Whether the identification of Cecilia, wife of Simon d'Avranches (Lord of Folkestone, died c. 1203) as a de Criol is correct, or whether she was the daughter of Simon son of Simon de Brixworth and Beatrice de Fraxineto, is undecided. Bertram de Crioll appears in the scutage for Poitiers in 1214. He has half a knight's fee in Sarre, from the Archbishop, in 1210–1212. Bertram's connection with '"his manor of Sarre" is indicated by a market granted by the king in 1219 and regranted in 1226, for which Bertram de Crioil was to pay a palfrey. "The Salt Water swellith yet up at a Creeke a Myle and more towards a Place called Sarre," says John Leland, "which was the comune Fery when Thanet was full iled."

==Castle politics==
In 1221 Bertram de Criol, together with Thomas de Blundeville, Osbert Giffard and others, witnessed a charter of Hubert de Burgh, Chief Justiciar of England. granting the church of Portslade, West Sussex, to St.
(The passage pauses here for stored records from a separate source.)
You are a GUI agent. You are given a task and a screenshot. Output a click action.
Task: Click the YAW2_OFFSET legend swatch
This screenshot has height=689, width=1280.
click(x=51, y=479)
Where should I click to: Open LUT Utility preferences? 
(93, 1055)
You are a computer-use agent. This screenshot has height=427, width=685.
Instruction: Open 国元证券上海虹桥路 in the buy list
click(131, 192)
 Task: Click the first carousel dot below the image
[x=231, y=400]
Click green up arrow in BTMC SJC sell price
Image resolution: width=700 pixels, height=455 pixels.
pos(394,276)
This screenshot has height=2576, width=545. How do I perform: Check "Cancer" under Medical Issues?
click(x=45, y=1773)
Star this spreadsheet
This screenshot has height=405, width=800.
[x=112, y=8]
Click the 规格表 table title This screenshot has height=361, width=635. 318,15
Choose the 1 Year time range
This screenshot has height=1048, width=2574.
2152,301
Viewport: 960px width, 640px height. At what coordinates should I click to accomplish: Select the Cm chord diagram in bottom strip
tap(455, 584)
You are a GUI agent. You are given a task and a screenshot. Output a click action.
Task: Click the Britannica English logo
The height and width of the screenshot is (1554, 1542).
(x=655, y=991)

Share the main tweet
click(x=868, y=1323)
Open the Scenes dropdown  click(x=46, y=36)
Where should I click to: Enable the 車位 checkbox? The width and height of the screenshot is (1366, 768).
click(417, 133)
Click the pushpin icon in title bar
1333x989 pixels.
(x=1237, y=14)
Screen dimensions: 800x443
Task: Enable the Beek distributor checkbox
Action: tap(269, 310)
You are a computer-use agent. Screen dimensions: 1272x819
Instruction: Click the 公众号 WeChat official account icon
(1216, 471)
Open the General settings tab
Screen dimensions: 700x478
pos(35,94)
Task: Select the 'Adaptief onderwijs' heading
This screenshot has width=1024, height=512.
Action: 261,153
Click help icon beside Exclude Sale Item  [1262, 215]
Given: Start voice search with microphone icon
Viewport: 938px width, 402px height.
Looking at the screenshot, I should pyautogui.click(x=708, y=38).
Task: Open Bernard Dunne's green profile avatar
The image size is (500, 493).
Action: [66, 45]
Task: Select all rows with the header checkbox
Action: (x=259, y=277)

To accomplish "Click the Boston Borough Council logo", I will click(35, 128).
Radegund's Abbey at Bradsole near Dover. In that year Hubert married Margaret of Scotland, and (at King Henry's coming of age) in April 1228 he was granted the castles of Dover, Canterbury, Rochester and Montgomery for life.

De Criol, a member of Hubert's household, became acting constable for him at Dover, where he carried out works in 1229, he and Robert de Auberville, castellan of Hastings and Warden of the ports from Portsmouth to Sandwich, being favoured by a writ de intendendo addressed to the barons of the Cinque Ports. In 1228 the king appointed him, with Alan Puignant, keepers of the vacant archbishopric of Canterbury, to manage revenues, payments and estates. With Stephen de Segrave and Ralph and William Briton, and many of the bishops, he witnessed the grant and confirmation of Hubert's gift of Tunstall, Kent, to the archbishop in 1229.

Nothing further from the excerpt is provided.